I generally read four or five books simultaneously (and may the best book win!) These are three winners from the last few weeks. Alex Beam's account of Edmund Wilson and Vladimir Nabokov's long friendship and truly sad descent into enmity was a page turner for me. I have been a big fan of both writers (tilting more to VN to be honest): I was THERE for the Feud and followed it closely at the time. It is as multi-layered and complex as you'd expect from a mental wrestling match of giants. Beam provided details I didn't know at the time and a hoard of research from correspondence, diaries and accounts that we did not have access to in the last decades of the last Millennium.
In a nutshell--one of the greatest contemporary English and Russian authors translates the greatest Russian classic into English and appends a massive three volume plus page commentary caressing practically every turn of phrase and seeking out every nuance of historical a philological context. His best friend publishes a cruel and demeaning review--and every literary luminary of the time (Robert Graves, Anthony Burgess, Robert Lowell to name a few) takes sides.
Beam tries to be fair, but methinks he is soft on Wilson. I'm a Nabokovian through and through: Edmund Wilson made a fool of himself and died knowing he'd betrayed his friend. Vlad rules.
See? I'm not opinionated just about plants!
For a horticulturist with a strong interest in biogeography of vascular plants, I find it strange that a fairly large proportion of people I've gotten close to over the decades are either lichenologists, birders or mycologists. My first office at Denver Botanic Gardens was next to that of Dr. Sam Mitchel, for whom our Fungal Herbarium was named: and that's just the beginning. I know several of the characters who crop up in this book, which is always diverting.
And I know a LOT more about Fungi after reading it than I did before.
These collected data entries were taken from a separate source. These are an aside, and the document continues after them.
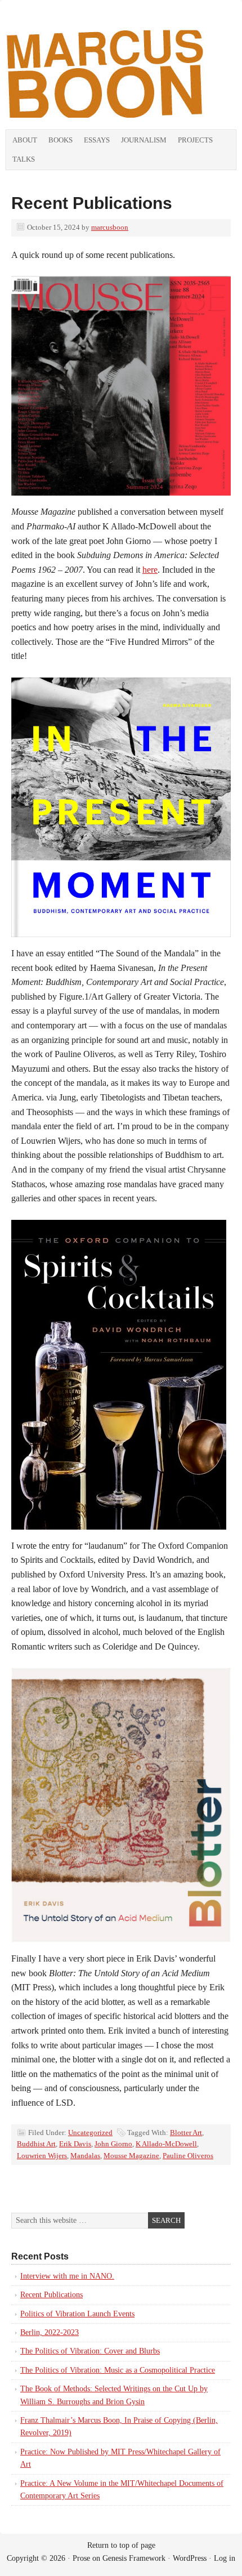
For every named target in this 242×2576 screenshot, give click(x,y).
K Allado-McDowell (166, 2144)
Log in (224, 2558)
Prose (81, 2558)
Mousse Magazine (131, 2155)
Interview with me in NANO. (67, 2276)
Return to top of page (121, 2545)
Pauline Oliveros (188, 2155)
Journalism (144, 140)
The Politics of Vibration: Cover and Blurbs (90, 2351)
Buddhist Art (36, 2144)
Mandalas (85, 2155)
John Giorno (113, 2144)
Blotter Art (186, 2132)
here (150, 569)
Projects (195, 140)
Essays (97, 140)
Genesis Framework (133, 2558)
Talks (23, 159)
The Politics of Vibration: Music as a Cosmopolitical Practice (117, 2370)
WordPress (190, 2558)
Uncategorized (90, 2132)
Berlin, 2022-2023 (49, 2332)
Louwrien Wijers (42, 2155)
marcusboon (109, 227)
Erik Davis (75, 2144)
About (24, 140)
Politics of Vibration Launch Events (77, 2314)
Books (60, 140)
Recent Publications (91, 203)
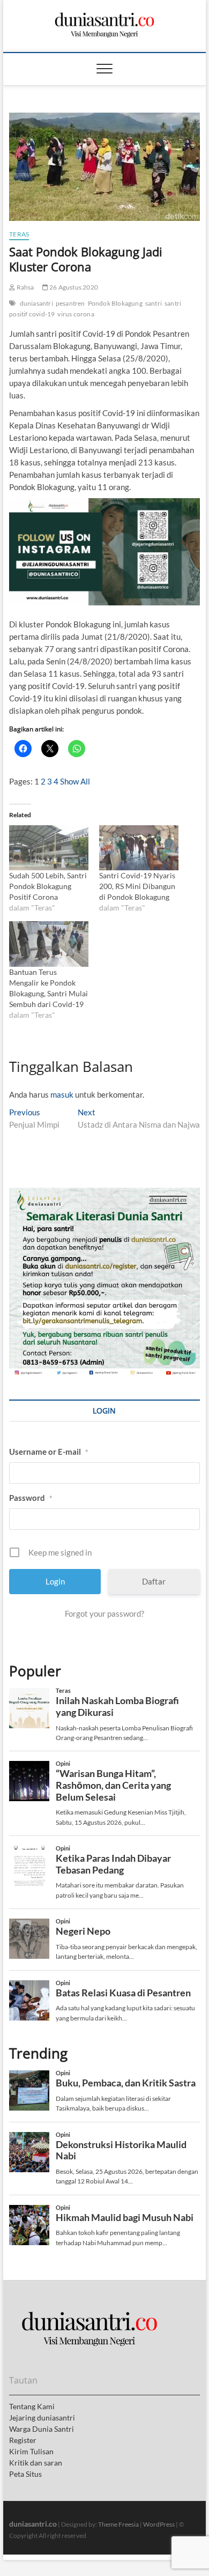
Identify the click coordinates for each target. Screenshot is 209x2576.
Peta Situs (25, 2473)
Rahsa (24, 287)
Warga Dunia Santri (41, 2428)
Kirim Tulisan (31, 2451)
It's beautifully written and full of data, fun anecdotes and more.
If you're not a Eugenia Bone fan, you're missing out on a wonderful contemporary writer!
I confess that I DID sandwich a few plant books in between these (and even reviewed Trees of Fort Collins for this blog.)
By my bedside now there is a stack including V.S. Naipaul's short fiction, Calypso by David Sedaris, The Rarest Bird in the World, by Vernon L. Head. May the most readable book win!